View unanswered posts | View active topics It is currently Thu Mar 28, 2024 11:14 am



Reply to topic  [ 25 posts ]  Go to page 1, 2  Next
 Noc - Network on chip 
Author Message

Joined: Sat Feb 02, 2013 9:40 am
Posts: 2095
Location: Canada
A recent endeavor of mine is to build a networked system. I don't have much practical experience in that regard.
I tried (briefly) to find some noc information but detailed info was not easily found, so I figured I'd just make something up myself.
Any tips would be welcome.

Here's my starting point. I've chosen a 128 bit packet size which is transmitted as parallel data around a ring. I plan on using a network of RiSC-V compatible cores.

127 126 123 121 118 117 116 109 107 0
GB RID TID ACK AGE Payload Area

GB RID TID ACK AGE We Sel4 Addr32 Data32


GB – global broadcast
- this bit is set all receivers should pay attention to the packet.
RID – id of intended receiver
TID – id of transmitter
ACK – acknowledge receipt of packet
AGE – age of the packet in ring cycles
- the packet gets to being too old it is automatically deleted.
ID #0 means the packet is empty (no receiver)
ID #1 to #4 are used by nodes
ID #15 is the system controller – it takes care of interfacing to the outside world I/O and aging the packets as they travel around the ring.

Attachment:
FinNoc.png
FinNoc.png [ 13.9 KiB | Viewed 20557 times ]

_________________
Robert Finch http://www.finitron.ca


Mon Apr 04, 2016 8:14 am
Profile WWW

Joined: Wed Jan 09, 2013 6:54 pm
Posts: 1780
There must be some commonality with the concerns of conventional networks - token ring springs to mind. It must have had some advantages and drawbacks which are now well known. Conventional (local) networks are often serial, because wires and connectors are cheaper and there's no bus skew to worry about. An on-chip network could be parallel... but 128 bits sounds very wide to me! It's hard to know whether that will cost too much in utilisation. You could try the fitting (I'm assuming you're on FPGA) even before you have any idea of the protocol.

---*---

- Given request A -
Can you condense the thread's paragraph beginning "There must be some commonality" into a short list that keeps its main facts?
- Given request B -
Would you extract the passage of the thread that begins at the words "127 126 123" and stops after "empty (no receiver)", copying it word for word?

(Element lookup records)
---*---

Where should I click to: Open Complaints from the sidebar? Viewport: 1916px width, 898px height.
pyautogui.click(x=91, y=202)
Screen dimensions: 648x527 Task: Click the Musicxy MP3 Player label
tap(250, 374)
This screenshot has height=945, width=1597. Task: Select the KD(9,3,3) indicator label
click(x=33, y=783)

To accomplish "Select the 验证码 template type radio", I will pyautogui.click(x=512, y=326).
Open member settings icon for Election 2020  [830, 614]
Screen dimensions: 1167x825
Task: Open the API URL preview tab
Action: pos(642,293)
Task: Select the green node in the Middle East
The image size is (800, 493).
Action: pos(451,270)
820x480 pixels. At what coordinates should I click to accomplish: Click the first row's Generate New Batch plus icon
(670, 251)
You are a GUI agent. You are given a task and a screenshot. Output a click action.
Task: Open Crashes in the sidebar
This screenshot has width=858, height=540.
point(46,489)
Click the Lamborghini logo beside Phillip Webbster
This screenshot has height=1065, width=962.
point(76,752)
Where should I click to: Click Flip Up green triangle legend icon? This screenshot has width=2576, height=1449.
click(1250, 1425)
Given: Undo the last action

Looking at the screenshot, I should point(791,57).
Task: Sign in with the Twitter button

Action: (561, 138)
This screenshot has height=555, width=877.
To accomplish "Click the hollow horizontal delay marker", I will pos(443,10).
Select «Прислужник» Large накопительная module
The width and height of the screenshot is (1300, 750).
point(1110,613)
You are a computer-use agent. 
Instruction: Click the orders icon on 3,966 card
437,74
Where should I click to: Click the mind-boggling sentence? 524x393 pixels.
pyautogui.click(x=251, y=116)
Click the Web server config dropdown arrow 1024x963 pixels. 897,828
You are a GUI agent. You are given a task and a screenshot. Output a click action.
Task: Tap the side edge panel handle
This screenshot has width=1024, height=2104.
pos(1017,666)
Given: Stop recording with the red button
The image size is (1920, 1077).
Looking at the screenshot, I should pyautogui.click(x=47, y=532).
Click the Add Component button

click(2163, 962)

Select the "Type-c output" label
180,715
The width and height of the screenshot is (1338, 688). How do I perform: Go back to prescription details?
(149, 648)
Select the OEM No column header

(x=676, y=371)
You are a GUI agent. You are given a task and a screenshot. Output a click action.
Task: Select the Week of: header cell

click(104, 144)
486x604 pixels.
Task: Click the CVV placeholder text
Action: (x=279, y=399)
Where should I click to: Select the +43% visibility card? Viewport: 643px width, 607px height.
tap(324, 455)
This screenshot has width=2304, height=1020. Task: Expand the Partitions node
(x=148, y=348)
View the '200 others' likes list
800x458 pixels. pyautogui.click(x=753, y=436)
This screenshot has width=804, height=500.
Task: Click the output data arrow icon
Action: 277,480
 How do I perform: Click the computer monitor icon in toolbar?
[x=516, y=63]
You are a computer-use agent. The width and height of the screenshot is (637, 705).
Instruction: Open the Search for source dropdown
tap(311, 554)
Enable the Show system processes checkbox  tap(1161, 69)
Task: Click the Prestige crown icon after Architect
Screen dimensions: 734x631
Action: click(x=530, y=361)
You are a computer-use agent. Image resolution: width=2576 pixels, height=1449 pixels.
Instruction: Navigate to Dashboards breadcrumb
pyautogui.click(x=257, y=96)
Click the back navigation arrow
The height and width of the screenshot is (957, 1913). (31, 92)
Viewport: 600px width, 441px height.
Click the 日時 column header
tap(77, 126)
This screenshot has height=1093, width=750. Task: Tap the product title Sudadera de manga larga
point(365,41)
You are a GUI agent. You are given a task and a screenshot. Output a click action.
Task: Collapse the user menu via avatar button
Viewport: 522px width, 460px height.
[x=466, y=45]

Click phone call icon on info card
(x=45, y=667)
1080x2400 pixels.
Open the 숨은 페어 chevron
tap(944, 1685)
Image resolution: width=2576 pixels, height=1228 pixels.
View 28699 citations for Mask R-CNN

---*---

- Task answer A -
- An on-chip network likely shares concerns with conventional networks such as token ring, whose advantages and drawbacks are now well known.
- Conventional local networks are often serial because wires and connectors are cheaper and there is no bus skew to worry about.
- An on-chip network could be parallel, but 128 bits sounds very wide and may cost too much in utilization.
- Assuming the design is on an FPGA, the fitting could be tried even before there is any idea of the protocol.

- Task answer B -
127 126 123 121 118 117 116 109 107 0
GB RID TID ACK AGE Payload Area

GB RID TID ACK AGE We Sel4 Addr32 Data32


GB – global broadcast
- this bit is set all receivers should pay attention to the packet.
RID – id of intended receiver
TID – id of transmitter
ACK – acknowledge receipt of packet
AGE – age of the packet in ring cycles
- the packet gets to being too old it is automatically deleted.
ID #0 means the packet is empty (no receiver)